## [STATED PROBLEM 1]
Answer these questions about the page on Professor Kunihiko Takeda:
(a) At which university does Professor Takeda work?
(b) What yearly radiation level does it say the government insists on exposing small children to?
(c) On what date was the blog post it translates published?

## [PAGE]
Professor Kunihiko Takeda of Chubu University is a nuclear scientist known these days as one of the "nuclear sceptics" in Japan (he has been a "global warming sceptic", too), though he was a proponent of nuclear energy until mid 2000s when the government loosened the safety standards.
He has been highly critical of the government response to the Fukushima crises - Fukushima I Nuke Plant and radioactive contamination of air, water, soil, and ocean.
He's particularly angry, as any decent human being would, about the Japanese government's strange, bureaucratic willingness and insistence on exposing small children to the high level of radiation (20 millisieverts/year).
Here's his blog post on May 14 on the topic. I don't know and I haven't checked the factual basis for his comments, and the opinion expressed is his. (It's my quick translation, not necessarily literal. the original Japanese post is here.)
Kindergartens, primary schools turned into the places to receive radiation
I am calling out to teachers again.

## [STATED PROBLEM 2]
Rewrite the stretch of the listing from its start through the line containing "Action: (x=79, y=283)", swapping "dropdown" for "menu" and leaving everything else unchanged. Leave out the pictures.

## [Data on finding visible targets]
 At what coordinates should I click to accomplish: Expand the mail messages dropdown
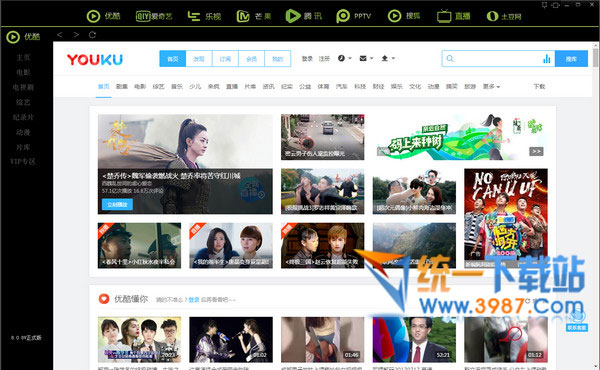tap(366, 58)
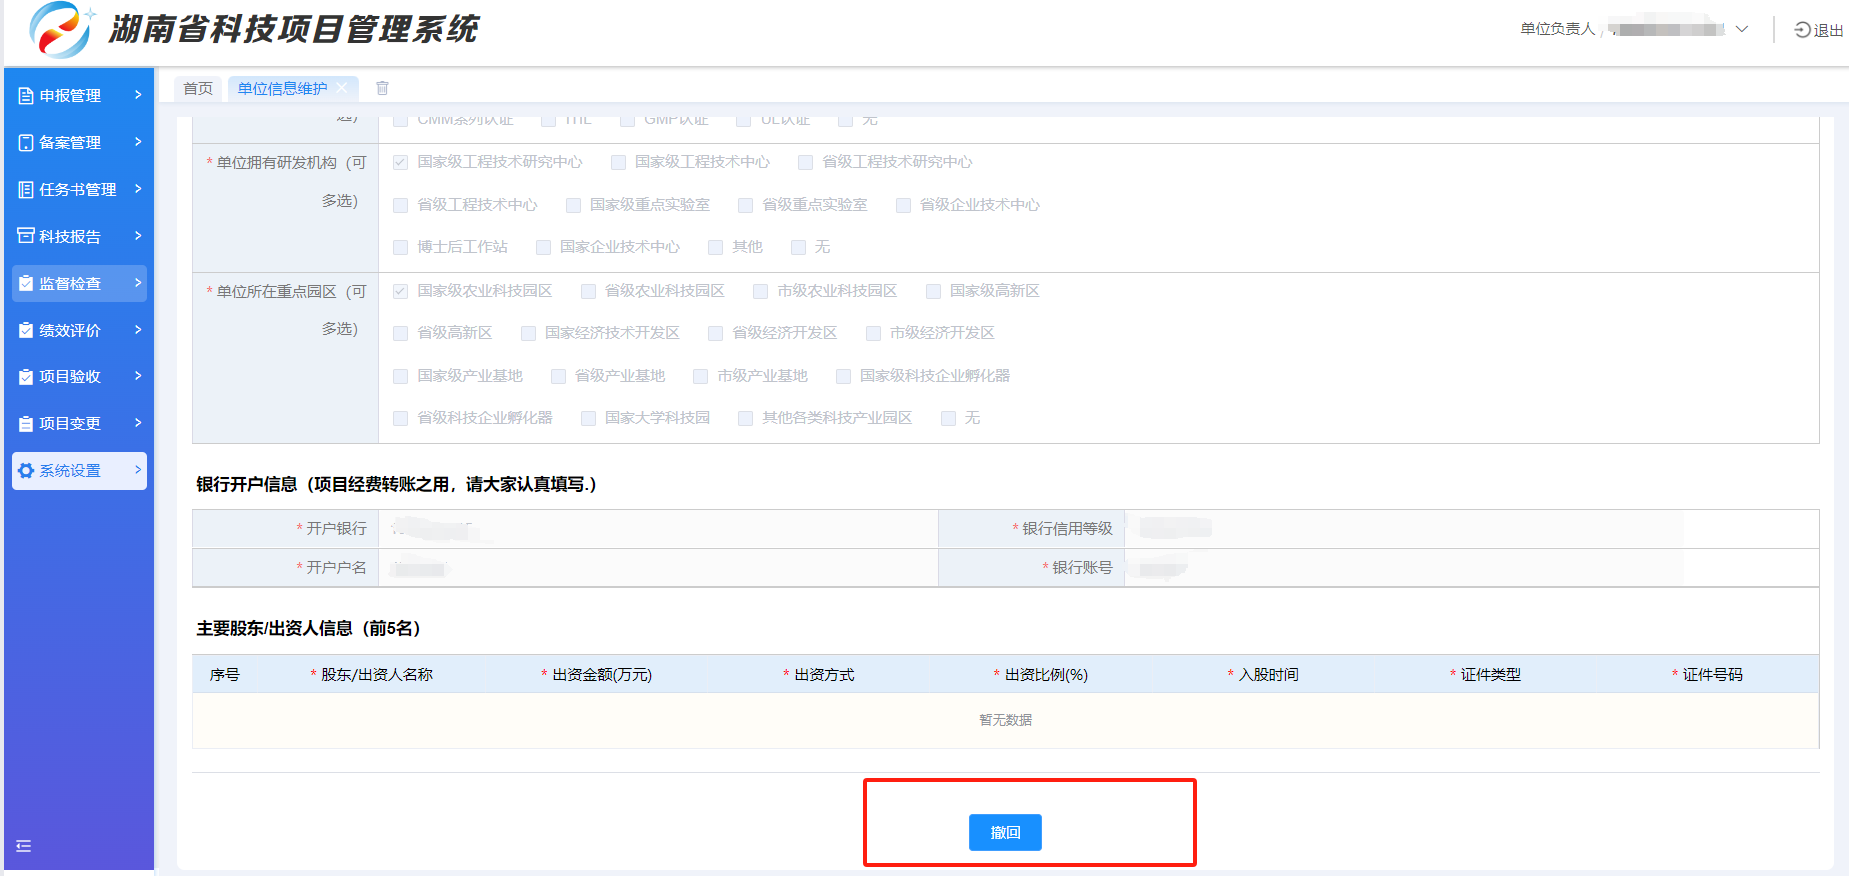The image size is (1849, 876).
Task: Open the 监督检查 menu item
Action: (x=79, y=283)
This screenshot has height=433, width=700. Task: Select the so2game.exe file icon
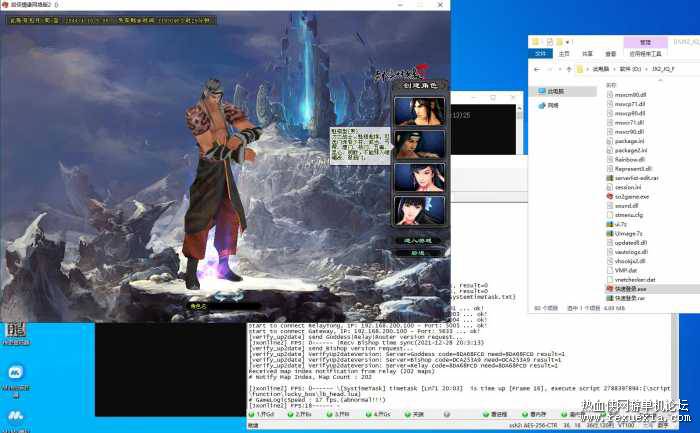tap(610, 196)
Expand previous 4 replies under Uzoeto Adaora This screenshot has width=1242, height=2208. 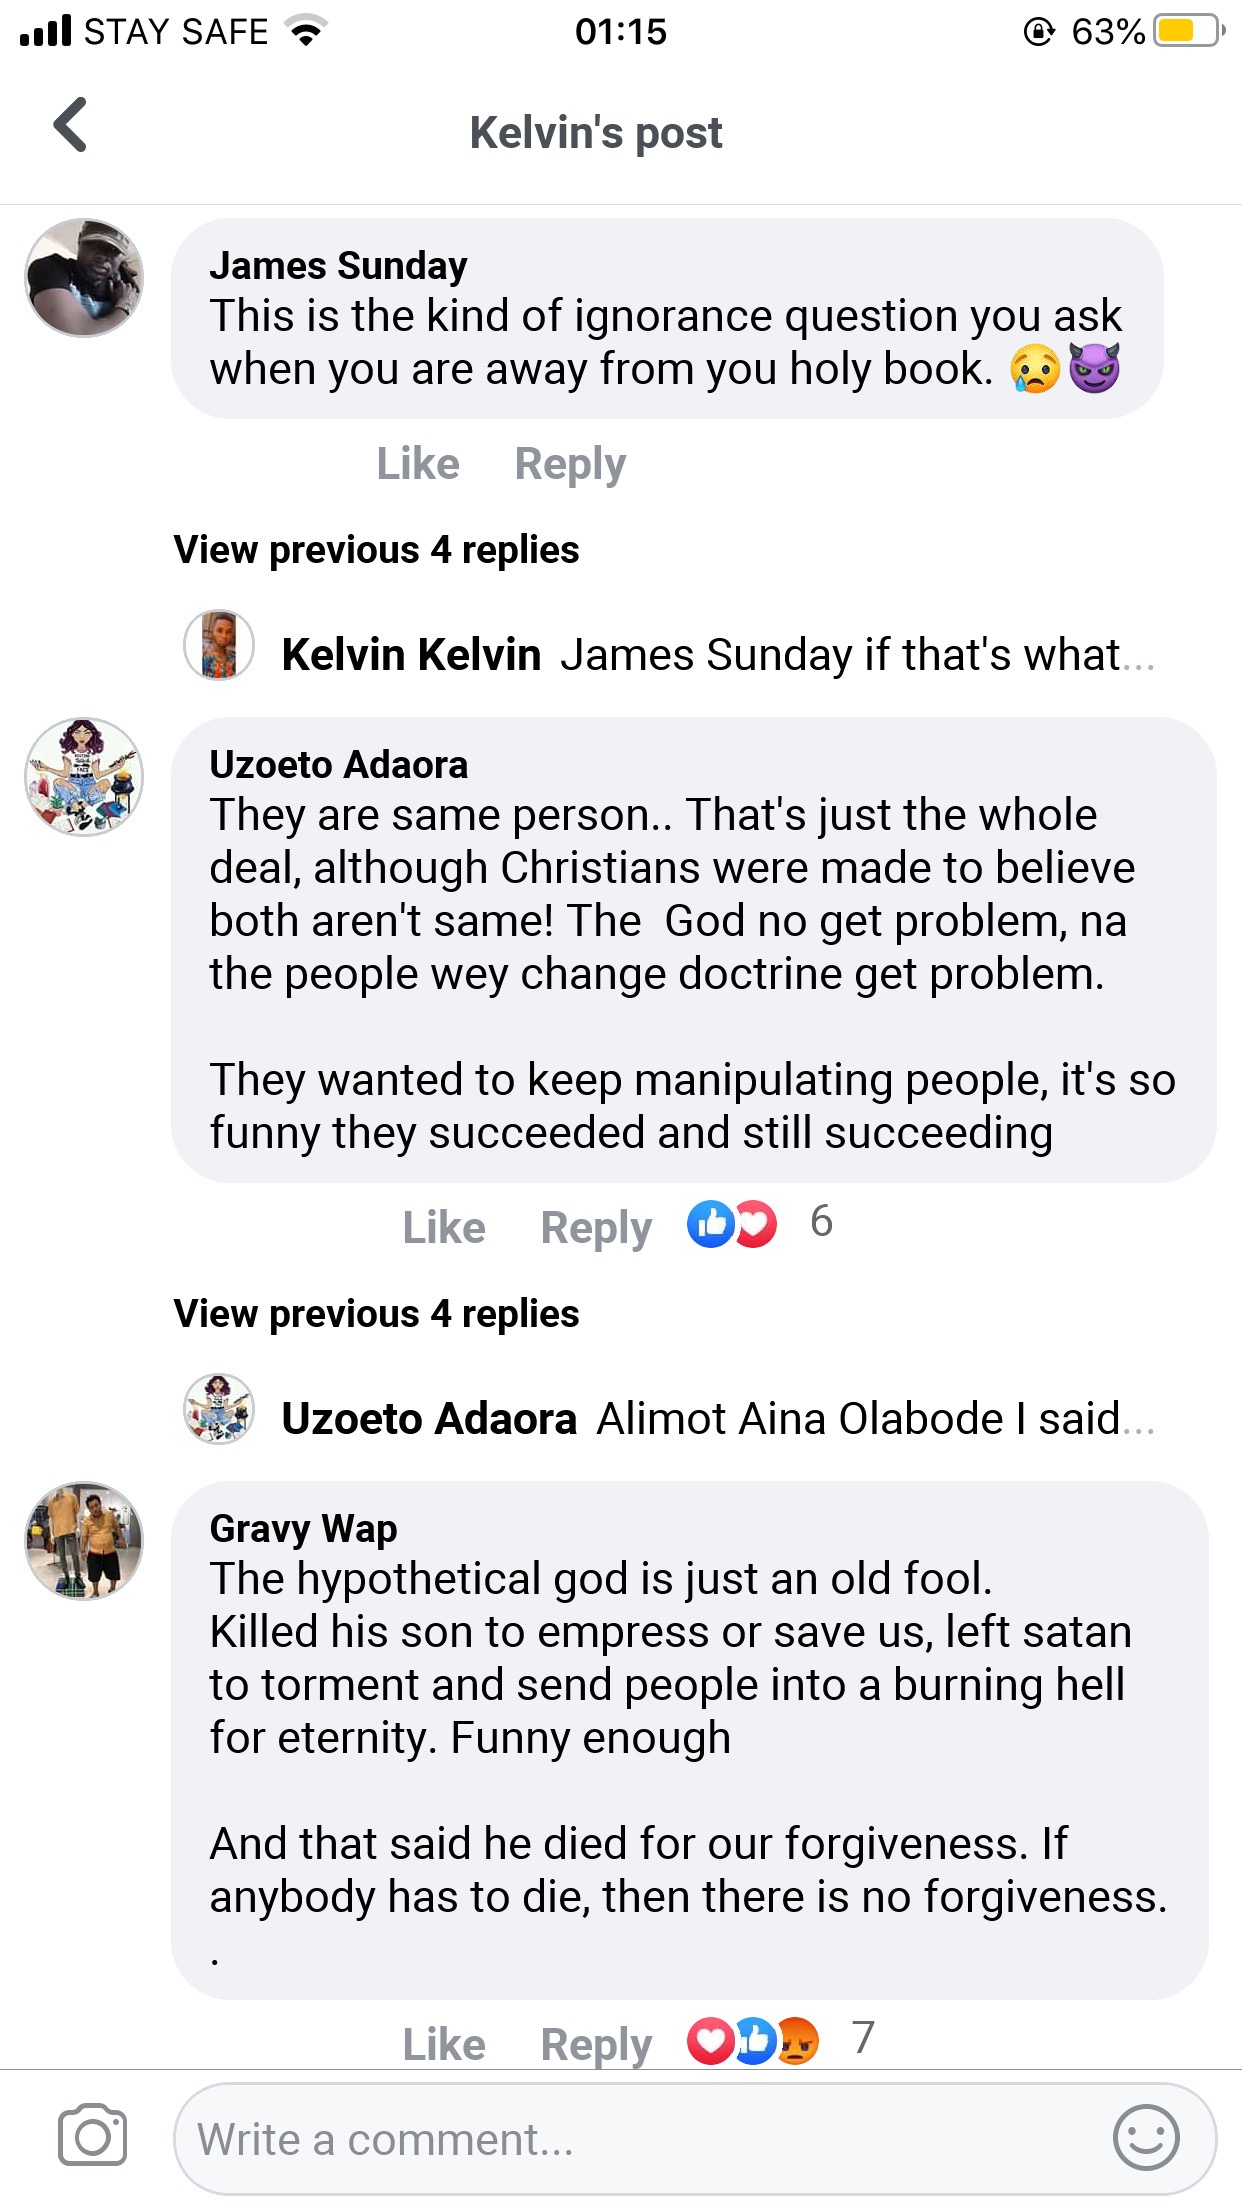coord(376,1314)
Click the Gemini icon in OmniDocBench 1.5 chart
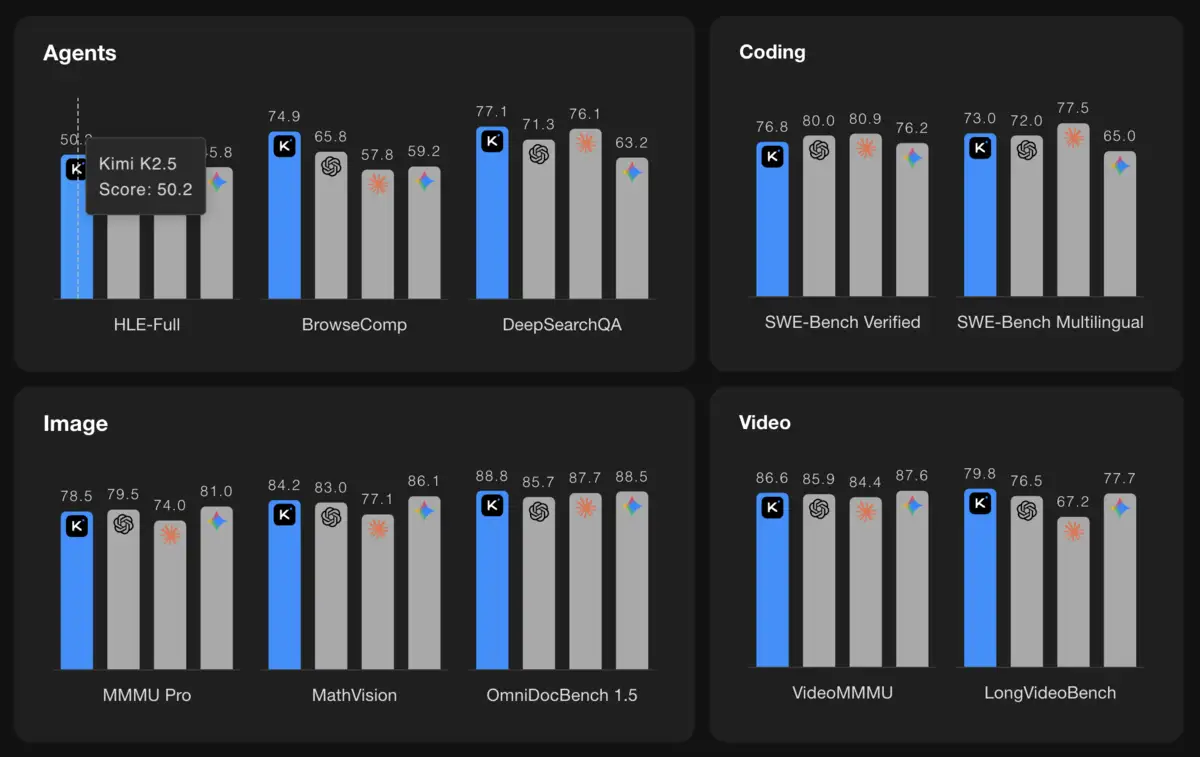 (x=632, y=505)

## [EXERCISE RESULT 1]
(a) Chubu University
(b) 20 millisieverts per year
(c) May 14

## [EXERCISE RESULT 2]
 At what coordinates should I click to accomplish: Expand the mail messages menu
tap(366, 58)
The image size is (1849, 876).
Task: Open the 监督检查 menu item
Action: (x=79, y=283)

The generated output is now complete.